Begin at the line that has "You are a computer-use agent. Screen" and continue to the end of the material. Give those lines again with "recharge" swapped for "top-up", change nothing else, and leave out the pictures.

⁂

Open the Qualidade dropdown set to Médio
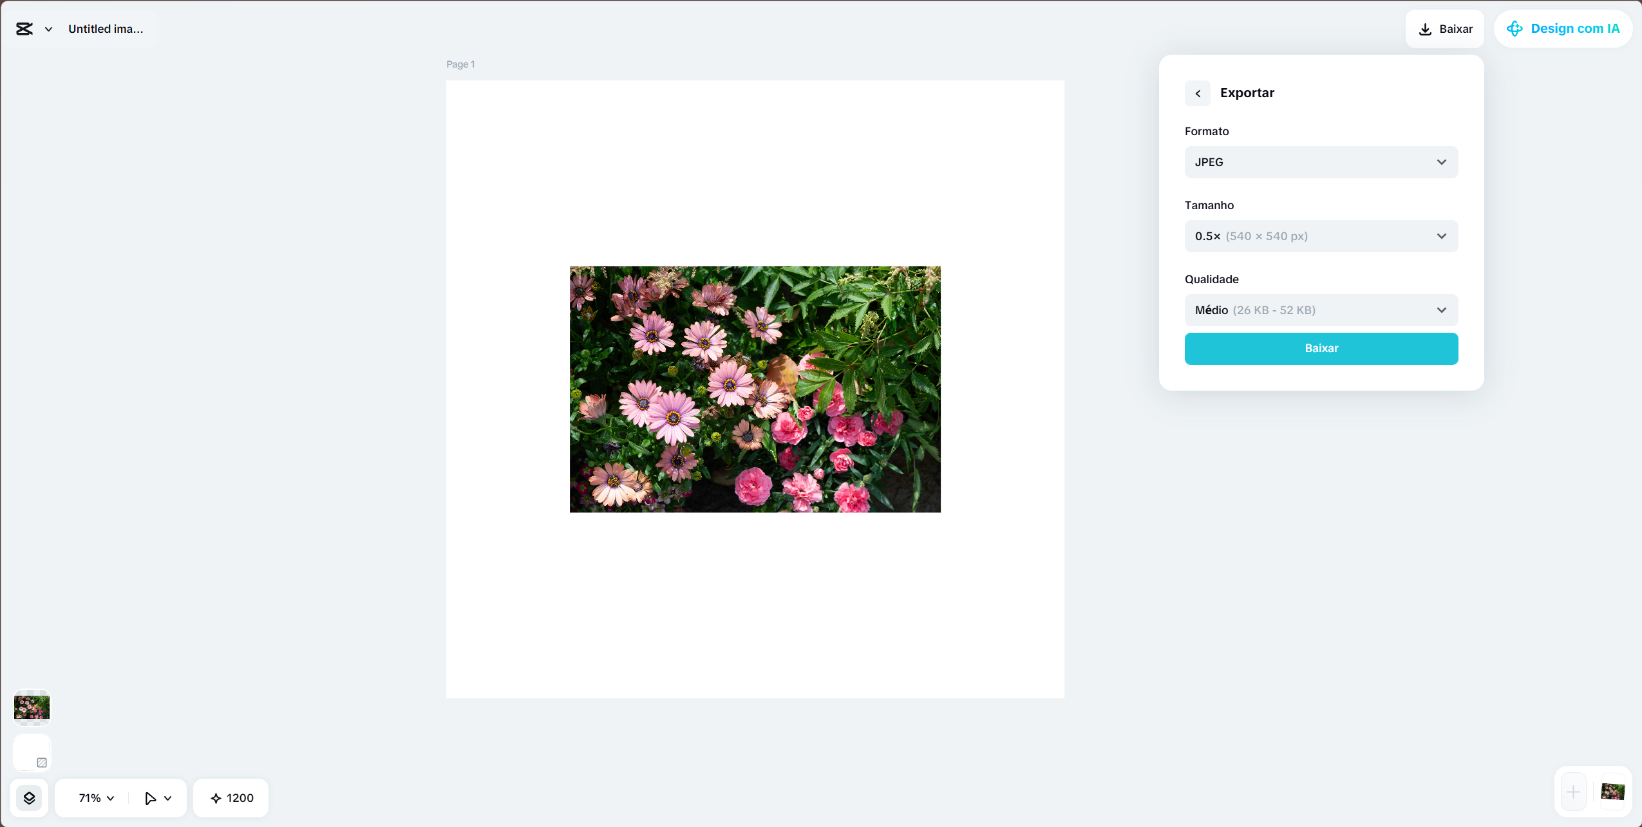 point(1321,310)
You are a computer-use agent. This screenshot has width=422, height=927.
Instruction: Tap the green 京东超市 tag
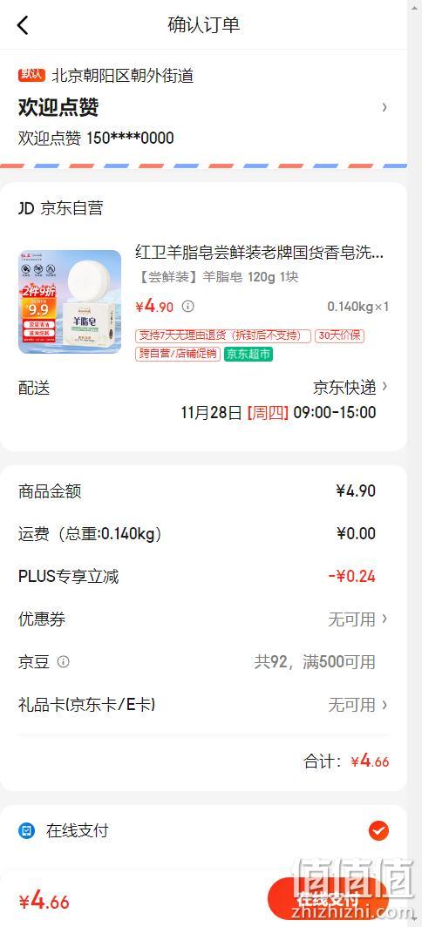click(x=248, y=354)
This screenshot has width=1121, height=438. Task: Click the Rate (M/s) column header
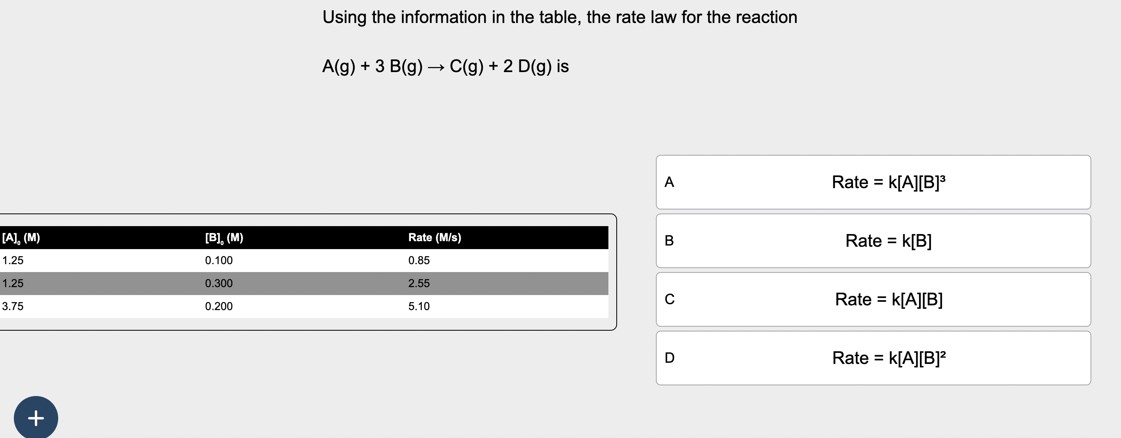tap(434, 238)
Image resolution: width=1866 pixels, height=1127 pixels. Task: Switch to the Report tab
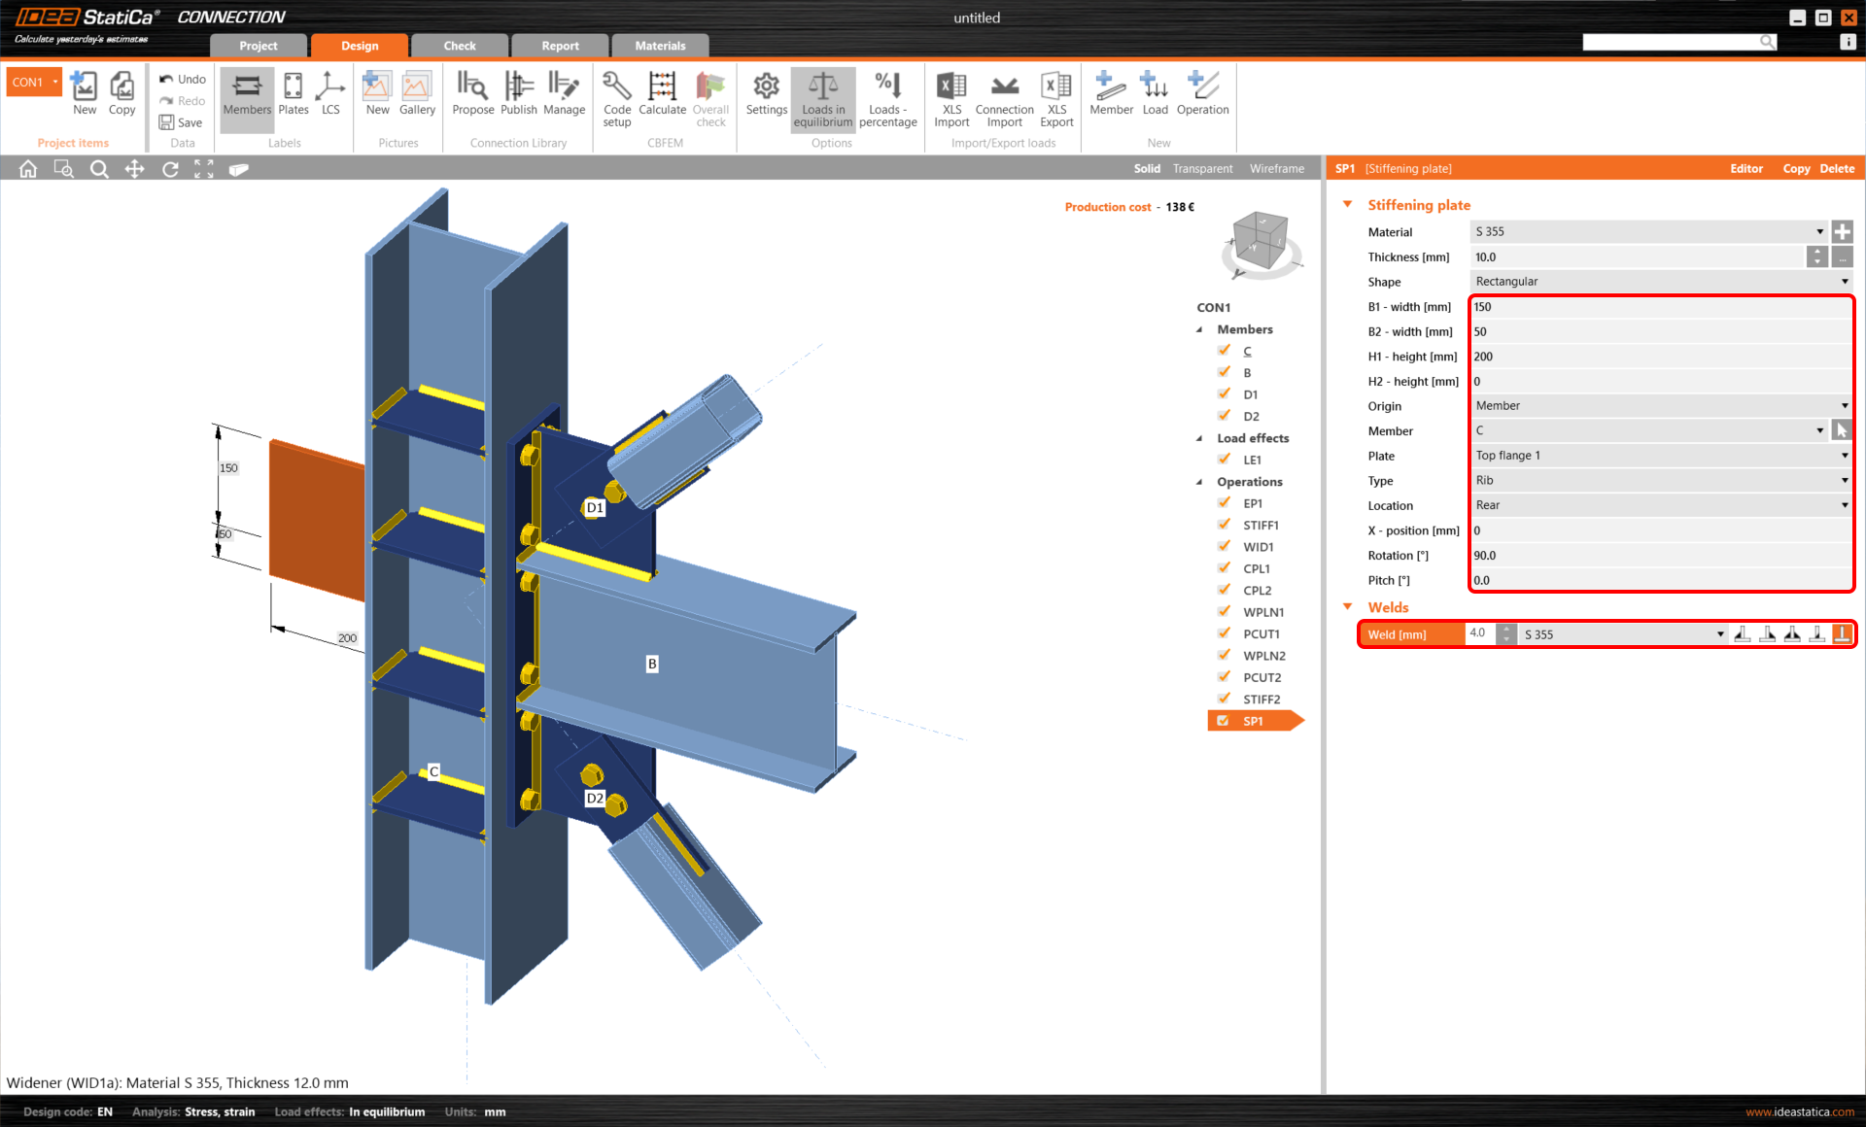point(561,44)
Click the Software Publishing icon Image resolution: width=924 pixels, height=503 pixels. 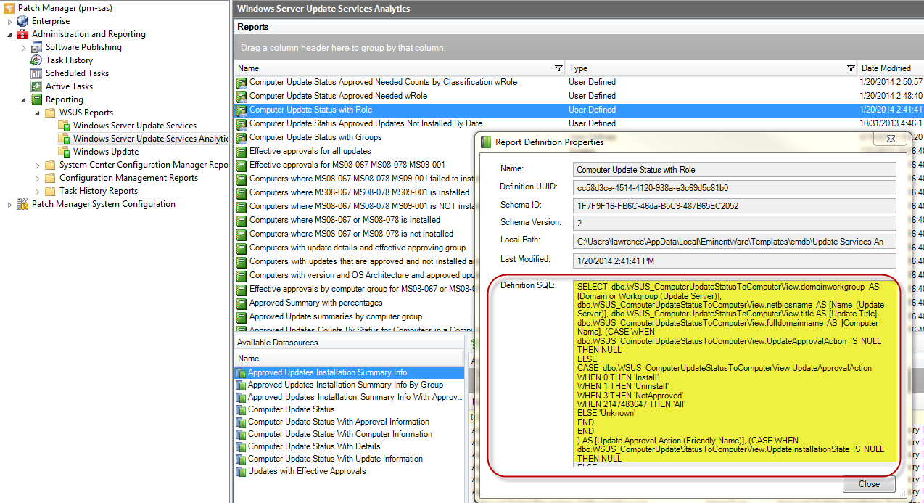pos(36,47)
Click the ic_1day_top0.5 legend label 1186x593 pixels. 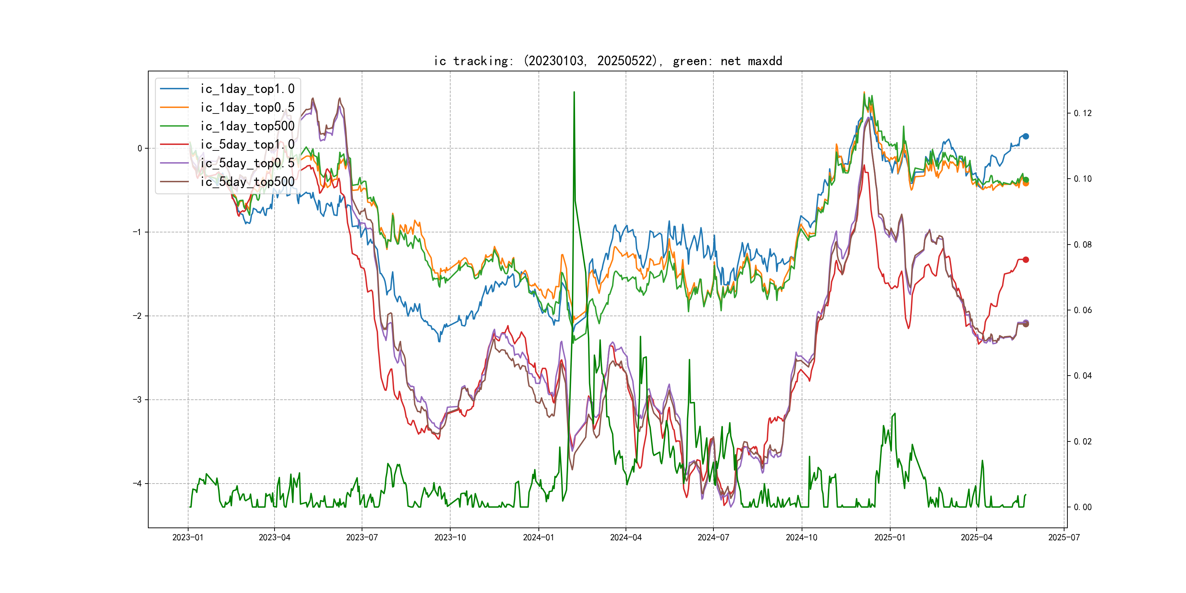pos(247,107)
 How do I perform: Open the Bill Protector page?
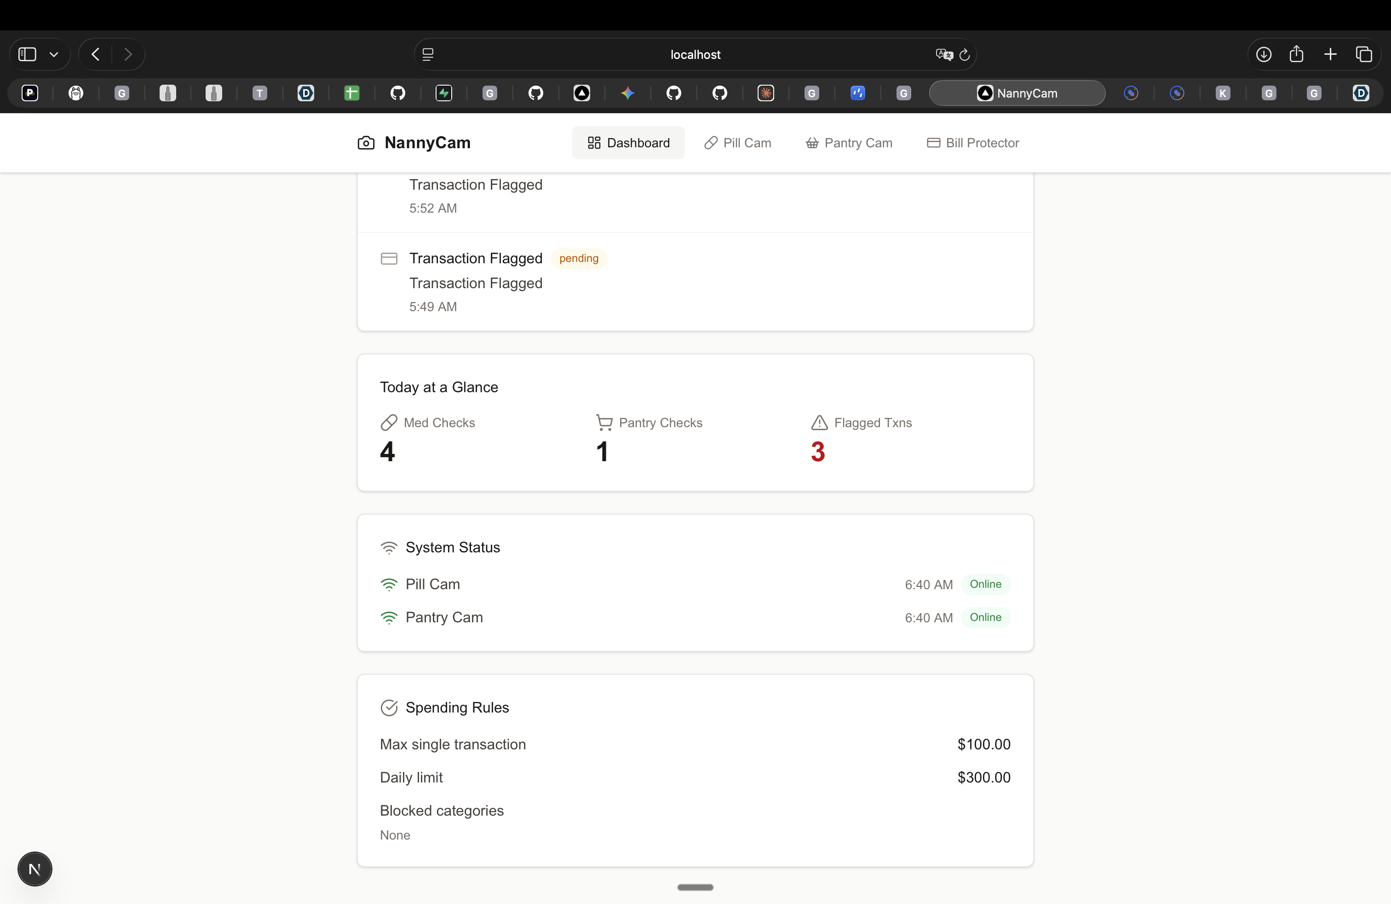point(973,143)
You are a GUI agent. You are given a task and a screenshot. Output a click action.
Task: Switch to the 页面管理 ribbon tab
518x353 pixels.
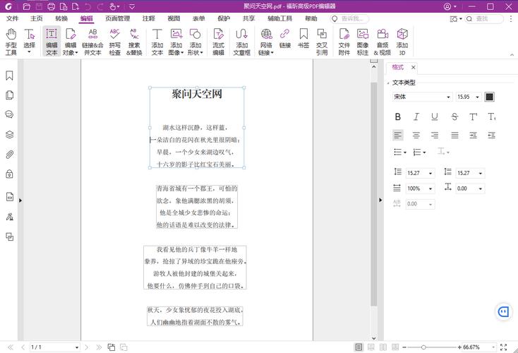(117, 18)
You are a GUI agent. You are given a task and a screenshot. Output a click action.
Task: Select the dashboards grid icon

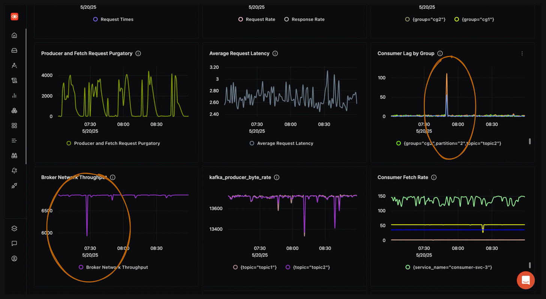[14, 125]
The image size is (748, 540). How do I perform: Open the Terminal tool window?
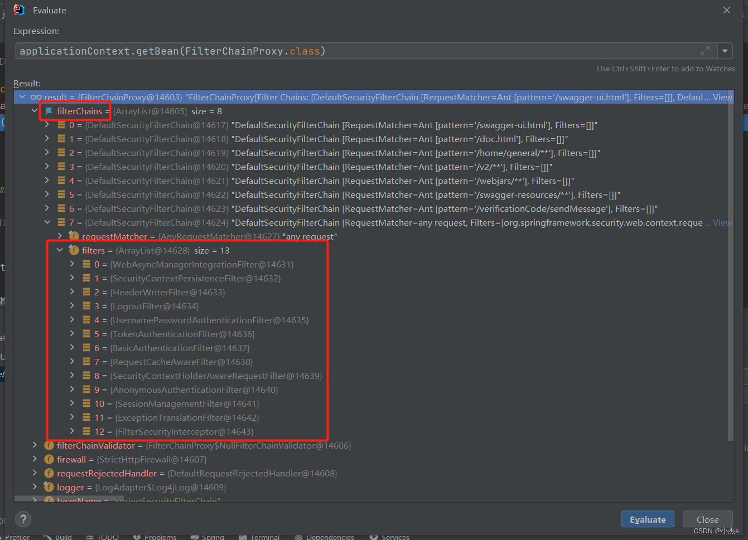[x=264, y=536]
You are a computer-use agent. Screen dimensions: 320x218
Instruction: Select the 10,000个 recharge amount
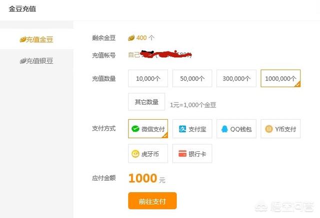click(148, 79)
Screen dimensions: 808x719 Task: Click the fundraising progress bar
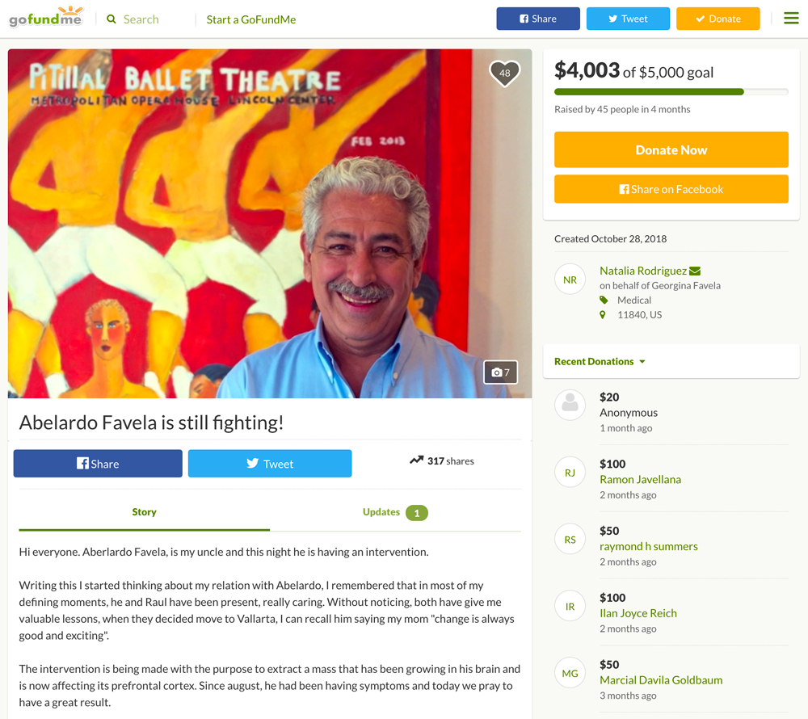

⁂

Task response
You are a computer-use agent. Screen dimensions: 320x218
Instruction: Select the 10,000个 top-up amount
click(148, 79)
Screen dimensions: 808x719 Task: Click the fundraising progress bar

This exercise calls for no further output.